As soon as you hit your mid 20s, friends and relatives will start asking when you're going to settle down and have kids. You'll probably feel rebellious before really feeling the pressure. If they're asking, then it must be time to settle down and build a family, right?

Not necessarily.

As Sienna Miller shared in a recent interview with Nylon: “Life is really short,” she said. “A lot of what we do is a reaction to what people think you’re supposed to do. ‘Have a kid by 30. Move in, but live together for at least this amount of time.’ All those rules I kind of want to rebel against.”

Of course, nobody wants to be told when to make these major life decisions, especially when they don't feel it at the time. So when is the best time to move in together, marry, or have kids?

The "Best" Time to Move in Together
New studies say that moving in together before marriage won't increase your risk of divorce, as opposed to research in the '90s that suggested that couples who lived together before marriage ended up in less satisfying marriages and were more likely to divorce.

The difference is that the couples studied in the previous data were a lot younger when they got married, meaning they were even younger when they lived together. So it really is about your maturity and not your relationship status, that makes you a better candidate for shacking up before marrying.

According to the National Survey of Family Growth (NFSG) 2006-2010, women aged 25 - 29 were most likely to marry their live-in partners after three years, while women under 24 are least likely to marry live-in partners and most likely break up with them after three years. Also, women who were engaged prior to moving in together or saw cohabitation as a definite step toward marriage were more likely to end up in stable marriages.

### Provided records

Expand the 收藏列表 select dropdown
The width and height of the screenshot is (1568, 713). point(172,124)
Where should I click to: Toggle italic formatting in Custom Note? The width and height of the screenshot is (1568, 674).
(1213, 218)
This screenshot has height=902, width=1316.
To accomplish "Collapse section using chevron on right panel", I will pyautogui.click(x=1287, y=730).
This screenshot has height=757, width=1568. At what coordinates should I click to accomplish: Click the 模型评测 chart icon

### Set tasks
- a) Copy the stretch of the article on when to settle down from "Of course, nobody" through "or have kids?".
- b) Carry on the article about when to move in together, marry, or have kids, starting after its last sentence.

### Task results
- a)
Of course, nobody wants to be told when to make these major life decisions, especially when they don't feel it at the time. So when is the best time to move in together, marry, or have kids?

- b)
The "Best" Time To Get Married
Data from the Pew Research Center suggests that people who get married before they turn 23 are more likely to get divorced. Meanwhile, a 2008 Journal of Political Economy study found that for every year you put off marriage, you face a lower risk of eventually getting divorce. Your level of maturity could be a factor here, but education plays a role too. Putting off marriage until you've gotten your degree makes you less likely to divorce than less-educated couples, according to a 2013 Family Relations study. So maybe marrying later in life may be beneficial after all.

But age aside, couples who date longer before marriage tend to have more satisfying bonds, says a 2006 study published in Dissertation Abstracts International that tracked over 900 people who had been married for three years or more - married couples that dated for less than six months before marriage were the most likely to break up. 

There also may be some great benefits to delaying marriage into your thirties - Single, college-educated women in their thirties earn more per year than women who married before age 30, according to the 2013 report Knot Yet: The Benefits and Costs of Delayed Marriage in America.

So there isn't a magic age number or relationship length that can predict marital bliss.

The "Best" Time To Have Kids
Many newlyweds wait at least a year or so to think about having kids. They want to settle into married life before adding another family member. But interestingly, couples who conceive and have kids before their first anniversaries are more likely to remain married after 15 years than newlyweds who take more time to start a family, according to a 2012 National Center for Health Statistics report.

However, research shows that rushing to have a baby isn't the best option for your relationship or future. The same data set found that couples who got pregnant before marriage were less likely to stay together in the long run.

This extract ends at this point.